• **PROMPT**: Copy each of the rows below word for word, keeping every character and line break unchanged.
[Start of DATA TO PROCESS]
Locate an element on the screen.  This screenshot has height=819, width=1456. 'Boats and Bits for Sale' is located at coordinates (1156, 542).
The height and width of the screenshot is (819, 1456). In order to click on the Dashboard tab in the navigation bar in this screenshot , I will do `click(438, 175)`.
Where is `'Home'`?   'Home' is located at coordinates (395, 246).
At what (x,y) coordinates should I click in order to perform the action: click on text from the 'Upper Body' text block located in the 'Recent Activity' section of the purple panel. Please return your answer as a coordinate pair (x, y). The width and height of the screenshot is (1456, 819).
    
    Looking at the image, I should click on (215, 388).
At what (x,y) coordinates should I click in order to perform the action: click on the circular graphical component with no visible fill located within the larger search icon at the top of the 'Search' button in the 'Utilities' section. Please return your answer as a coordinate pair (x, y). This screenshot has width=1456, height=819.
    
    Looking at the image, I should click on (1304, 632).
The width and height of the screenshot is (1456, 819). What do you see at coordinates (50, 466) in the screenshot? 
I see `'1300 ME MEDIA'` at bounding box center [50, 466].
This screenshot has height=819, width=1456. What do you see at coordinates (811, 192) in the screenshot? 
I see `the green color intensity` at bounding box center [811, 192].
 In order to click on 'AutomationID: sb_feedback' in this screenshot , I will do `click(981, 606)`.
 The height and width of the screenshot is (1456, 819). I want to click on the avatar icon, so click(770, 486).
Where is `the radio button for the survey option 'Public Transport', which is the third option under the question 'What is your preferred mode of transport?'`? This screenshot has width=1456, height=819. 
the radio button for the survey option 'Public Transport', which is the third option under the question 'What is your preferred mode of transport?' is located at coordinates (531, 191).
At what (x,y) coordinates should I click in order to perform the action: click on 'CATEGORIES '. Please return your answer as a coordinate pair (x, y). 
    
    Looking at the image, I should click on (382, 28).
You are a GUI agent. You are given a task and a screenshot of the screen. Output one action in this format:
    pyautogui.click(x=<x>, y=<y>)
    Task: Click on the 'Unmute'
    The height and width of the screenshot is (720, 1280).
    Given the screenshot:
[End of DATA TO PROCESS]
• **ANSWER TO THIS PROBLEM**:
Locate an element on the screen.  This screenshot has height=819, width=1456. 'Boats and Bits for Sale' is located at coordinates (1156, 542).
The height and width of the screenshot is (819, 1456). In order to click on the Dashboard tab in the navigation bar in this screenshot , I will do `click(438, 175)`.
Where is `'Home'`?   'Home' is located at coordinates (395, 246).
At what (x,y) coordinates should I click in order to perform the action: click on text from the 'Upper Body' text block located in the 'Recent Activity' section of the purple panel. Please return your answer as a coordinate pair (x, y). The width and height of the screenshot is (1456, 819).
    
    Looking at the image, I should click on (215, 388).
At what (x,y) coordinates should I click in order to perform the action: click on the circular graphical component with no visible fill located within the larger search icon at the top of the 'Search' button in the 'Utilities' section. Please return your answer as a coordinate pair (x, y). This screenshot has width=1456, height=819.
    
    Looking at the image, I should click on (1304, 632).
The width and height of the screenshot is (1456, 819). What do you see at coordinates (50, 466) in the screenshot? 
I see `'1300 ME MEDIA'` at bounding box center [50, 466].
This screenshot has height=819, width=1456. What do you see at coordinates (811, 192) in the screenshot? 
I see `the green color intensity` at bounding box center [811, 192].
 In order to click on 'AutomationID: sb_feedback' in this screenshot , I will do `click(981, 606)`.
 The height and width of the screenshot is (1456, 819). I want to click on the avatar icon, so click(770, 486).
Where is `the radio button for the survey option 'Public Transport', which is the third option under the question 'What is your preferred mode of transport?'`? This screenshot has width=1456, height=819. 
the radio button for the survey option 'Public Transport', which is the third option under the question 'What is your preferred mode of transport?' is located at coordinates (531, 191).
At what (x,y) coordinates should I click in order to perform the action: click on 'CATEGORIES '. Please return your answer as a coordinate pair (x, y). 
    
    Looking at the image, I should click on (382, 28).
You are a GUI agent. You are given a task and a screenshot of the screen. Output one action in this format:
    pyautogui.click(x=<x>, y=<y>)
    Task: Click on the 'Unmute'
    The height and width of the screenshot is (720, 1280).
    Given the screenshot:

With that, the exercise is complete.